__Exercise__:
What follows is a listing to be transcribed exactly.

__Material provided__:
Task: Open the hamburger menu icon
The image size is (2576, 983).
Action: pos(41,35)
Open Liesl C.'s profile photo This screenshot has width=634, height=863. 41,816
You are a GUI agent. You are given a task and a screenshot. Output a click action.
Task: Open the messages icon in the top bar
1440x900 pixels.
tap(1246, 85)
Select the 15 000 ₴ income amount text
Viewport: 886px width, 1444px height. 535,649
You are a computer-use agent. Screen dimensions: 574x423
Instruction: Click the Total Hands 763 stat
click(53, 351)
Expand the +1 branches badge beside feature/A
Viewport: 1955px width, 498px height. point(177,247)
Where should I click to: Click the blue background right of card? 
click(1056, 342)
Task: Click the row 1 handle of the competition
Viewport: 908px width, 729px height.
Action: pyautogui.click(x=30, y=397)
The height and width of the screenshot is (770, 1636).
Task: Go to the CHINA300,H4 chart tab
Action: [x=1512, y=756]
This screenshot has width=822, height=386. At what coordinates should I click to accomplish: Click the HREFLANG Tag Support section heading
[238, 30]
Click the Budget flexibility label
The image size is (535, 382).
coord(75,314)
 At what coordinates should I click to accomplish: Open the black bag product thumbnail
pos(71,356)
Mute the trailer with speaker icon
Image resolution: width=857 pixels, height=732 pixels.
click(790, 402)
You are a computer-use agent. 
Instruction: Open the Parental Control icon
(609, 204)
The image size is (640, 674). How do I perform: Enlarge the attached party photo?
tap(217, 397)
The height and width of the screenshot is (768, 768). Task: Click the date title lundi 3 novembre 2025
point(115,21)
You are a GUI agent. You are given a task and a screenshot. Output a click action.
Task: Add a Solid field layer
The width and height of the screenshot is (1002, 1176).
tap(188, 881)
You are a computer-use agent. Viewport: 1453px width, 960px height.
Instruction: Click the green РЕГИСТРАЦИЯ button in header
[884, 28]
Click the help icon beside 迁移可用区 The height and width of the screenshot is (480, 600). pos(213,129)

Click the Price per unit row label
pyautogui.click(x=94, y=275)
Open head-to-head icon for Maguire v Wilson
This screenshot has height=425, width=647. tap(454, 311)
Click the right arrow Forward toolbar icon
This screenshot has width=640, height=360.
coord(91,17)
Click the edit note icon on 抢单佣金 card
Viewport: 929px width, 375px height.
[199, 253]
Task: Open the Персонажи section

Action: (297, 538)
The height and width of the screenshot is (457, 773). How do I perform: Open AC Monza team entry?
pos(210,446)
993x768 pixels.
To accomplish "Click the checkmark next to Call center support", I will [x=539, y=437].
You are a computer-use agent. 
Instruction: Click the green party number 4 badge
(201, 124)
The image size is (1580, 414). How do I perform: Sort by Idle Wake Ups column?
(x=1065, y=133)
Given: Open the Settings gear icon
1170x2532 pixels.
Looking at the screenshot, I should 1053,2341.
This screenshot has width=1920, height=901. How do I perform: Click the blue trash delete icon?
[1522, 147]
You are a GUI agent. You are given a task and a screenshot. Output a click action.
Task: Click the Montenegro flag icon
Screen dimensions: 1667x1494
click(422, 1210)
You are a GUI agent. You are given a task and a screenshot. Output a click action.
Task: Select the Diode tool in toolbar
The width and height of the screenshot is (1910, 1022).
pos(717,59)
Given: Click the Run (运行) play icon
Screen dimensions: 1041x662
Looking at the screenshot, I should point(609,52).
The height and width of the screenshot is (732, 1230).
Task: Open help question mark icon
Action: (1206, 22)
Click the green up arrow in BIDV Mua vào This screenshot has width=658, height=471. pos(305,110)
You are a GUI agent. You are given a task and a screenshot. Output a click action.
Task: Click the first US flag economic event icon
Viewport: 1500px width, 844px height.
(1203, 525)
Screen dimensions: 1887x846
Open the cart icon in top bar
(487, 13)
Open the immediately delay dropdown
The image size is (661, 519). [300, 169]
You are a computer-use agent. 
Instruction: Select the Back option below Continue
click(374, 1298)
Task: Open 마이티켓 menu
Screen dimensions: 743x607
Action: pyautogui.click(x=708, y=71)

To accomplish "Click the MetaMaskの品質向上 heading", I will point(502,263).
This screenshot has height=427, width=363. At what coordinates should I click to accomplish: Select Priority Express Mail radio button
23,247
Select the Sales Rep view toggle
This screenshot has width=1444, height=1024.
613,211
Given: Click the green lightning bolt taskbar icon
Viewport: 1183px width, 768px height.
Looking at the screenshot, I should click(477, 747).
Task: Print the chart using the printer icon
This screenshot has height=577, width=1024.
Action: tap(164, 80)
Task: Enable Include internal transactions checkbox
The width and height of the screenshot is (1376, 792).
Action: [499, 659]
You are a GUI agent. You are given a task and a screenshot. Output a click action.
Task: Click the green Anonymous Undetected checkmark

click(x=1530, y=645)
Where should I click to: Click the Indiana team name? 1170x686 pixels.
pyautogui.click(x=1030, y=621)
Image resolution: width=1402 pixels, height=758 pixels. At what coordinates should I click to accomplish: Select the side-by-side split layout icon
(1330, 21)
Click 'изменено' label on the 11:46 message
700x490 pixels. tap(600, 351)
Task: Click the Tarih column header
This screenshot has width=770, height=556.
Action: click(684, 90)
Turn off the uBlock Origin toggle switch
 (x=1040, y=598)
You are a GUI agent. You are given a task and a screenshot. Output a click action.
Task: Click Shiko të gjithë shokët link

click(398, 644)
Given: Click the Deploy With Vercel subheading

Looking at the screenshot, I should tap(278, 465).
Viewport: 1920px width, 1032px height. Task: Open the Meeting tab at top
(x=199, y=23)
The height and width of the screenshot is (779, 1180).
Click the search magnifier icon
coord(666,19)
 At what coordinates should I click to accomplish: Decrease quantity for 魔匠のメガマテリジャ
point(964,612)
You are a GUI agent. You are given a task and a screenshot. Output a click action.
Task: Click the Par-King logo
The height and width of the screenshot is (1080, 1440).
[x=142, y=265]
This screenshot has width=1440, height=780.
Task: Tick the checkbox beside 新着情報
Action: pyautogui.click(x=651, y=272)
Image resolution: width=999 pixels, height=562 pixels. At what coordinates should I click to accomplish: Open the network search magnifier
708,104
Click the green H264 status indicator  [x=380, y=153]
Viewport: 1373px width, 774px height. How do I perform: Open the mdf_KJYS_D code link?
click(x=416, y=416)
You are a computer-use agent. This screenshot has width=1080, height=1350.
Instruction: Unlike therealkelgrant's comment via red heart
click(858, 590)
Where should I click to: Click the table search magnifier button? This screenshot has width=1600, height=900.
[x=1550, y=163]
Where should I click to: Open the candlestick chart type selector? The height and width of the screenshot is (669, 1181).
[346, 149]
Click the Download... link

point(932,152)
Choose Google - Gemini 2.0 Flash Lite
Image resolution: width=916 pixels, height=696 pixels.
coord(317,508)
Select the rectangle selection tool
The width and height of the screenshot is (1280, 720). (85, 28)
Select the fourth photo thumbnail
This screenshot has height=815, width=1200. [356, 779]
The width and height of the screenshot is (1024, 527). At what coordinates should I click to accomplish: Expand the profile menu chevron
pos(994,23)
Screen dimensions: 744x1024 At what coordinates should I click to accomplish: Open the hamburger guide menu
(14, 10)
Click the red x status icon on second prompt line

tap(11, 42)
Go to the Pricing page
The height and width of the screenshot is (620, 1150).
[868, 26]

__Written solution__:
Task: Open the hamburger menu icon
The image size is (2576, 983).
Action: pos(41,35)
Open Liesl C.'s profile photo This screenshot has width=634, height=863. 41,816
You are a GUI agent. You are given a task and a screenshot. Output a click action.
Task: Open the messages icon in the top bar
1440x900 pixels.
tap(1246, 85)
Select the 15 000 ₴ income amount text
Viewport: 886px width, 1444px height. 535,649
You are a computer-use agent. Screen dimensions: 574x423
Instruction: Click the Total Hands 763 stat
click(53, 351)
Expand the +1 branches badge beside feature/A
Viewport: 1955px width, 498px height. point(177,247)
Where should I click to: Click the blue background right of card? 
click(1056, 342)
Task: Click the row 1 handle of the competition
Viewport: 908px width, 729px height.
Action: pyautogui.click(x=30, y=397)
The height and width of the screenshot is (770, 1636).
Task: Go to the CHINA300,H4 chart tab
Action: [x=1512, y=756]
This screenshot has width=822, height=386. At what coordinates should I click to accomplish: Click the HREFLANG Tag Support section heading
[238, 30]
Click the Budget flexibility label
The image size is (535, 382).
coord(75,314)
 At what coordinates should I click to accomplish: Open the black bag product thumbnail
pos(71,356)
Mute the trailer with speaker icon
Image resolution: width=857 pixels, height=732 pixels.
click(790, 402)
You are a computer-use agent. 
Instruction: Open the Parental Control icon
(609, 204)
The image size is (640, 674). How do I perform: Enlarge the attached party photo?
tap(217, 397)
The height and width of the screenshot is (768, 768). Task: Click the date title lundi 3 novembre 2025
point(115,21)
You are a GUI agent. You are given a task and a screenshot. Output a click action.
Task: Add a Solid field layer
The width and height of the screenshot is (1002, 1176).
tap(188, 881)
You are a computer-use agent. Viewport: 1453px width, 960px height.
Instruction: Click the green РЕГИСТРАЦИЯ button in header
[884, 28]
Click the help icon beside 迁移可用区 The height and width of the screenshot is (480, 600). pos(213,129)

Click the Price per unit row label
pyautogui.click(x=94, y=275)
Open head-to-head icon for Maguire v Wilson
This screenshot has height=425, width=647. tap(454, 311)
Click the right arrow Forward toolbar icon
This screenshot has width=640, height=360.
coord(91,17)
Click the edit note icon on 抢单佣金 card
Viewport: 929px width, 375px height.
[199, 253]
Task: Open the Персонажи section

Action: (297, 538)
The height and width of the screenshot is (457, 773). How do I perform: Open AC Monza team entry?
pos(210,446)
993x768 pixels.
To accomplish "Click the checkmark next to Call center support", I will [x=539, y=437].
You are a computer-use agent. 
Instruction: Click the green party number 4 badge
(201, 124)
The image size is (1580, 414). How do I perform: Sort by Idle Wake Ups column?
(x=1065, y=133)
Given: Open the Settings gear icon
1170x2532 pixels.
Looking at the screenshot, I should 1053,2341.
This screenshot has width=1920, height=901. How do I perform: Click the blue trash delete icon?
[1522, 147]
You are a GUI agent. You are given a task and a screenshot. Output a click action.
Task: Click the Montenegro flag icon
Screen dimensions: 1667x1494
click(422, 1210)
You are a GUI agent. You are given a task and a screenshot. Output a click action.
Task: Select the Diode tool in toolbar
The width and height of the screenshot is (1910, 1022).
pos(717,59)
Given: Click the Run (运行) play icon
Screen dimensions: 1041x662
Looking at the screenshot, I should point(609,52).
The height and width of the screenshot is (732, 1230).
Task: Open help question mark icon
Action: (1206, 22)
Click the green up arrow in BIDV Mua vào This screenshot has width=658, height=471. pos(305,110)
You are a GUI agent. You are given a task and a screenshot. Output a click action.
Task: Click the first US flag economic event icon
Viewport: 1500px width, 844px height.
(1203, 525)
Screen dimensions: 1887x846
Open the cart icon in top bar
(487, 13)
Open the immediately delay dropdown
The image size is (661, 519). [300, 169]
You are a computer-use agent. 
Instruction: Select the Back option below Continue
click(374, 1298)
Task: Open 마이티켓 menu
Screen dimensions: 743x607
Action: pyautogui.click(x=708, y=71)

To accomplish "Click the MetaMaskの品質向上 heading", I will point(502,263).
This screenshot has height=427, width=363. At what coordinates should I click to accomplish: Select Priority Express Mail radio button
23,247
Select the Sales Rep view toggle
This screenshot has width=1444, height=1024.
613,211
Given: Click the green lightning bolt taskbar icon
Viewport: 1183px width, 768px height.
Looking at the screenshot, I should click(477, 747).
Task: Print the chart using the printer icon
This screenshot has height=577, width=1024.
Action: tap(164, 80)
Task: Enable Include internal transactions checkbox
The width and height of the screenshot is (1376, 792).
Action: [499, 659]
You are a GUI agent. You are given a task and a screenshot. Output a click action.
Task: Click the green Anonymous Undetected checkmark

click(x=1530, y=645)
Where should I click to: Click the Indiana team name? 1170x686 pixels.
pyautogui.click(x=1030, y=621)
Image resolution: width=1402 pixels, height=758 pixels. At what coordinates should I click to accomplish: Select the side-by-side split layout icon
(1330, 21)
Click 'изменено' label on the 11:46 message
700x490 pixels. tap(600, 351)
Task: Click the Tarih column header
This screenshot has width=770, height=556.
Action: click(684, 90)
Turn off the uBlock Origin toggle switch
 (x=1040, y=598)
You are a GUI agent. You are given a task and a screenshot. Output a click action.
Task: Click Shiko të gjithë shokët link

click(398, 644)
Given: Click the Deploy With Vercel subheading

Looking at the screenshot, I should tap(278, 465).
Viewport: 1920px width, 1032px height. Task: Open the Meeting tab at top
(x=199, y=23)
The height and width of the screenshot is (779, 1180).
Click the search magnifier icon
coord(666,19)
 At what coordinates should I click to accomplish: Decrease quantity for 魔匠のメガマテリジャ
point(964,612)
You are a GUI agent. You are given a task and a screenshot. Output a click action.
Task: Click the Par-King logo
The height and width of the screenshot is (1080, 1440).
[x=142, y=265]
This screenshot has width=1440, height=780.
Task: Tick the checkbox beside 新着情報
Action: pyautogui.click(x=651, y=272)
Image resolution: width=999 pixels, height=562 pixels. At what coordinates should I click to accomplish: Open the network search magnifier
708,104
Click the green H264 status indicator  [x=380, y=153]
Viewport: 1373px width, 774px height. How do I perform: Open the mdf_KJYS_D code link?
click(x=416, y=416)
You are a computer-use agent. This screenshot has width=1080, height=1350.
Instruction: Unlike therealkelgrant's comment via red heart
click(858, 590)
Where should I click to: Click the table search magnifier button? This screenshot has width=1600, height=900.
[x=1550, y=163]
Where should I click to: Open the candlestick chart type selector? The height and width of the screenshot is (669, 1181).
[346, 149]
Click the Download... link

point(932,152)
Choose Google - Gemini 2.0 Flash Lite
Image resolution: width=916 pixels, height=696 pixels.
coord(317,508)
Select the rectangle selection tool
The width and height of the screenshot is (1280, 720). (85, 28)
Select the fourth photo thumbnail
This screenshot has height=815, width=1200. [356, 779]
The width and height of the screenshot is (1024, 527). At what coordinates should I click to accomplish: Expand the profile menu chevron
pos(994,23)
Screen dimensions: 744x1024 At what coordinates should I click to accomplish: Open the hamburger guide menu
(14, 10)
Click the red x status icon on second prompt line

tap(11, 42)
Go to the Pricing page
The height and width of the screenshot is (620, 1150).
[868, 26]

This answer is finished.